岡山県備前市が市内の中高生らを対象に地元出身のドジャース・山本由伸投手を現地で応援するツアーを計画していることについて、ツアー参加者が一部市民に限られるのは不公平だとしてきょう(2日)、一部の市民が住民監査請求を行いました。

きょう(2日)、監査委員事務局に住民監査請求を提出したのは備前市に住む22人です。備前市が企画するツアーに参加できる中高生が市民の一部に限られるのは地方自治法に違反しているなどとして、ツアー予算の執行差し止めを求めています。

(住民監査請求を提出した市民の代表 桐山宗義さん)
「市民感覚がずれているんじゃないかな。(税金を)使うべきところに使ってないのでは。使うべきところに使ってほしい」

ツアーは、備前市出身の山本由伸投手が今シーズンからメジャーリーグのドジャースに所属したことを受けて決まりました。
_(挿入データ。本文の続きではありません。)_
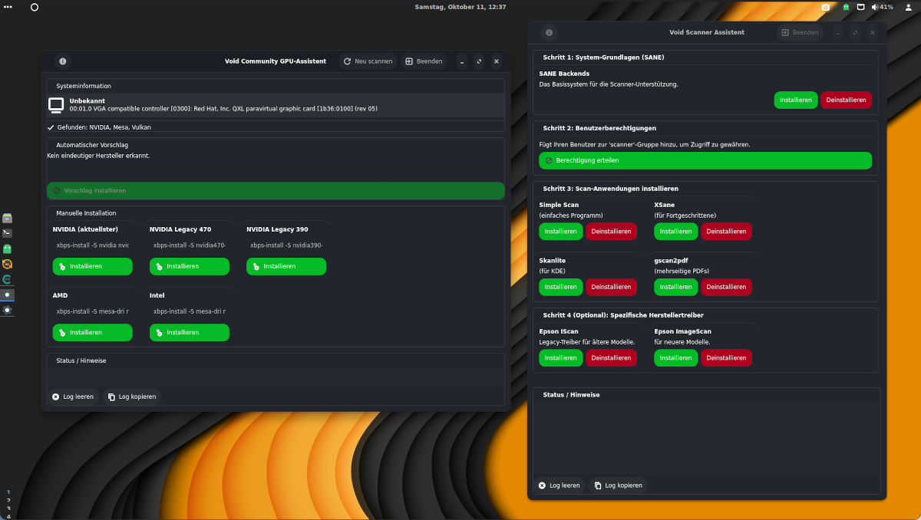This screenshot has width=921, height=520.
Task: Open the clock and calendar in the top bar
Action: tap(460, 7)
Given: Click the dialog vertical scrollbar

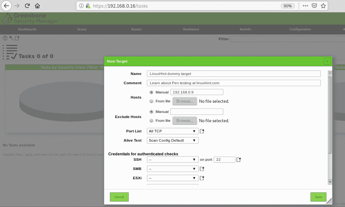Looking at the screenshot, I should [x=330, y=112].
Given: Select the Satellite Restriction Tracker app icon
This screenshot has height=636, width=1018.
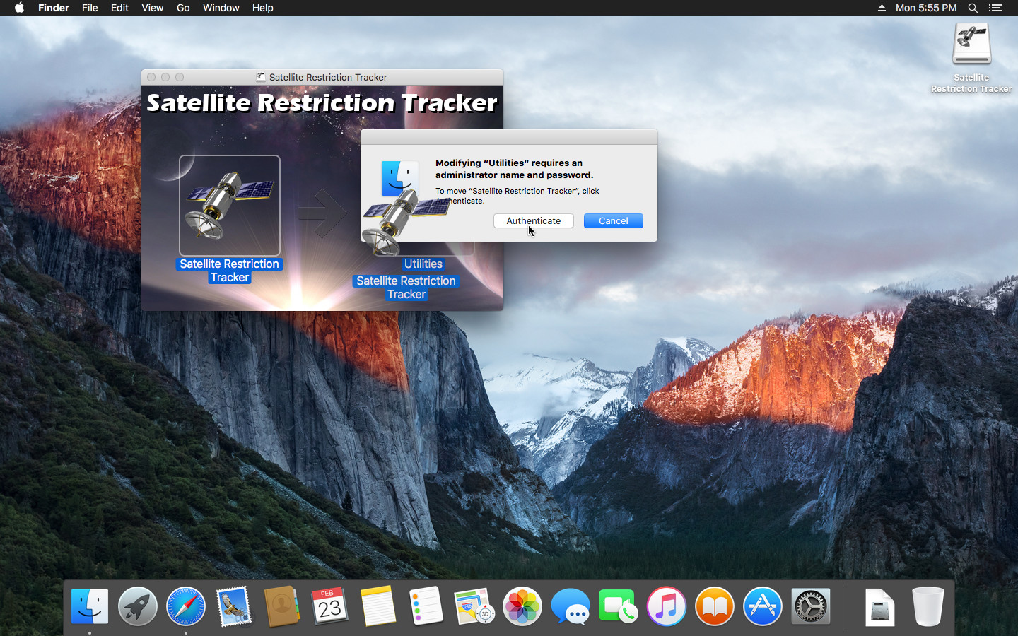Looking at the screenshot, I should pyautogui.click(x=229, y=206).
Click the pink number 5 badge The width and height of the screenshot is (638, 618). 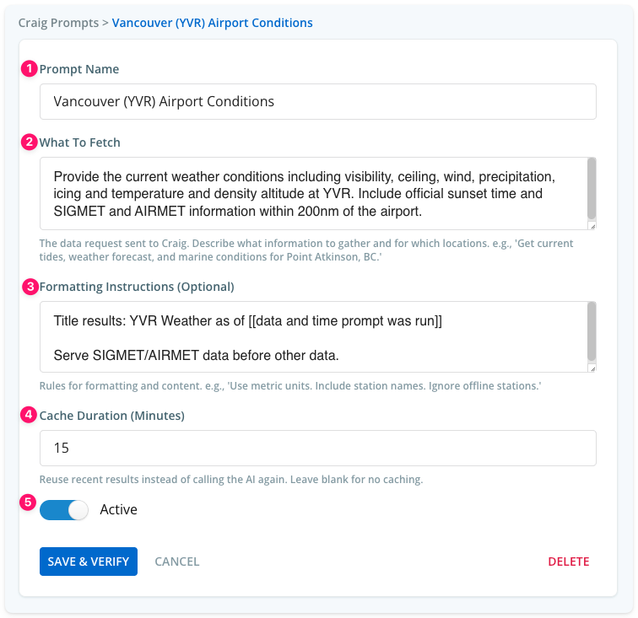[28, 502]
夏休み期間中に市内の子どもたち200人を、ドジャースの試合観戦やロサンゼルスの観光などに招待するものですが、希望者が定員を上回った場合は抽選となることが決まっていました。

(吉村武司備前市長(吉の上は「土」))
「備前市全体で山本選手を応援したいと考えております」

備前市は2月の新年度予算案で参加者の旅行費用の一部30万円を補助するとして6000万円を計上。議会では「子どもたちの家庭環境で、参加できる人が限定されるのでは」との意見も出ましたが、予算案は可決されました。